Abstract

Several studies have been conducted to assess the prevalence of antimalaria drug resistance in Uganda and other malaria-endemic regions. We reviewed work often involve molecular analysis of parasite genes associated with resistance to commonly used antimalarial drugs such as chloroquine, sulfadoxine-pyrimethamine, and Artemisinin-based Combination Therapies (ACTs). Key factors that influence the prevalence of drug-resistant malaria parasites include: The widespread use of antimalarial drugs, particularly in areas with high malaria transmission rates, can exert selective pressure on parasite populations, favoring the emergence and spread of drug-resistant strains. Inadequate treatment practices, including improper drug dosing, incomplete treatment courses, and the use of substandard or counterfeit medications, can contribute to the development and spread of drug resistance.
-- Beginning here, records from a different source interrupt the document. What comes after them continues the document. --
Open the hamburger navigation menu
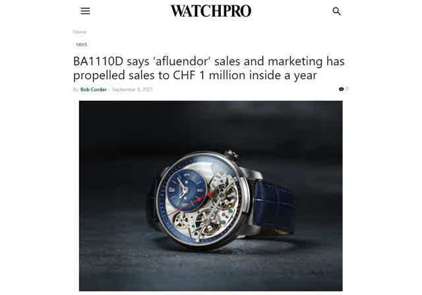The height and width of the screenshot is (295, 422). tap(85, 11)
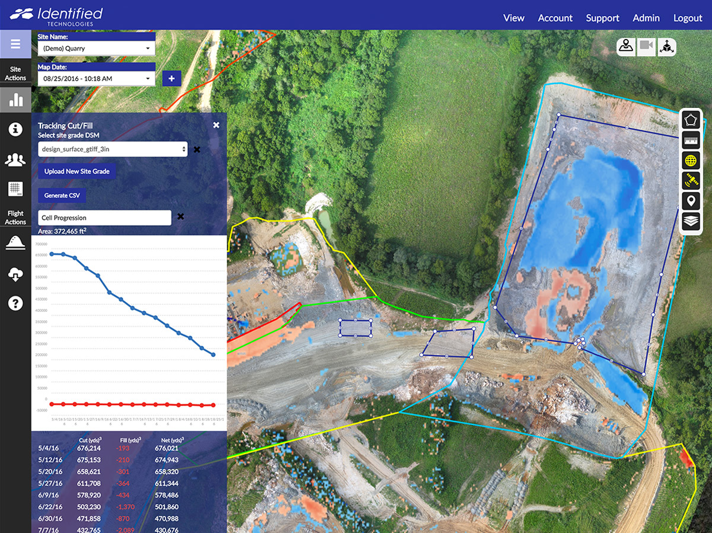Viewport: 712px width, 533px height.
Task: Click the cloud download icon
Action: pos(15,273)
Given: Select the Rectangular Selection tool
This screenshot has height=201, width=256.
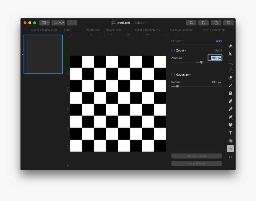Looking at the screenshot, I should 230,62.
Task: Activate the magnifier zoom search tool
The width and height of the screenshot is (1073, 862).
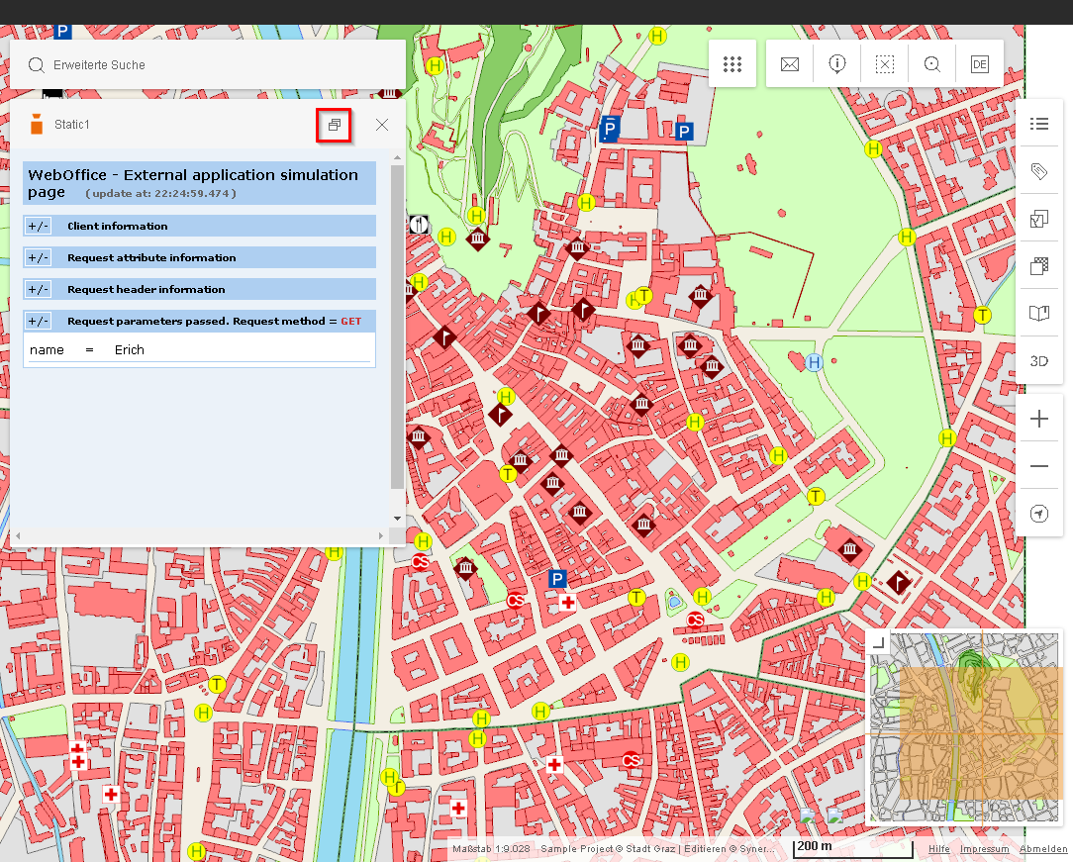Action: point(931,63)
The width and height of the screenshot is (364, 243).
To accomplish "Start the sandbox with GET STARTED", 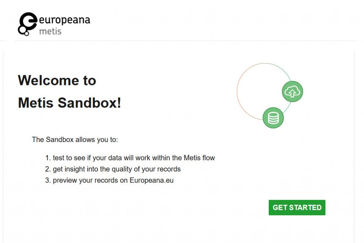I will pos(297,207).
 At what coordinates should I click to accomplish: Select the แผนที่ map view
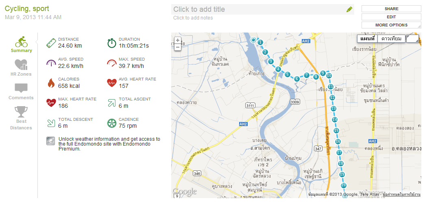click(367, 39)
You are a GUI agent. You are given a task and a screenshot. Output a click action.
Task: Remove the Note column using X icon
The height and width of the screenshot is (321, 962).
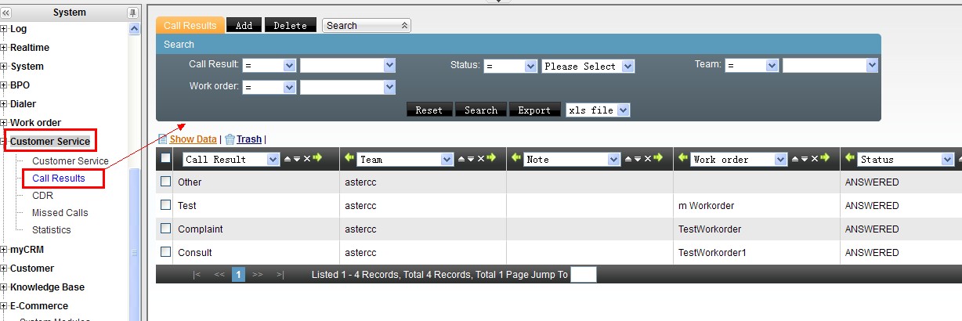649,159
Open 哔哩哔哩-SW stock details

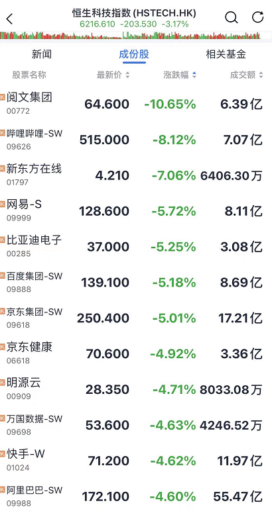(136, 140)
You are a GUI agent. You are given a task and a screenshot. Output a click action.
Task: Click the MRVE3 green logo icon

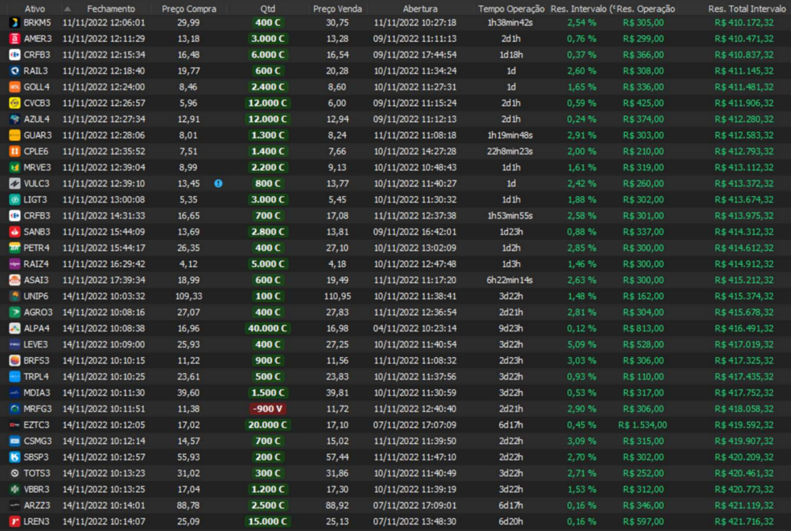(x=14, y=167)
The genetic diversity and adaptive capacity of Plasmodium falciparum parasites play a significant role in the emergence and maintenance of drug resistance. Mutations in specific genes, such as those encoding drug targets or transporters, can confer resistance to antimalarial drugs. Population movements, including migration and travel, can facilitate the spread of drug-resistant malaria parasites between different regions and countries. The effectiveness of vector control measures, such as insecticide-treated bed nets and indoor residual spraying, in reducing malaria transmission rates can influence the prevalence of drug-resistant parasites by affecting the intensity of malaria transmission. The findings from this review can provide valuable insights into the current status of antimalarial drug resistance in Uganda and inform malaria control strategies, including drug treatment policies and the development of new antimalarial therapies.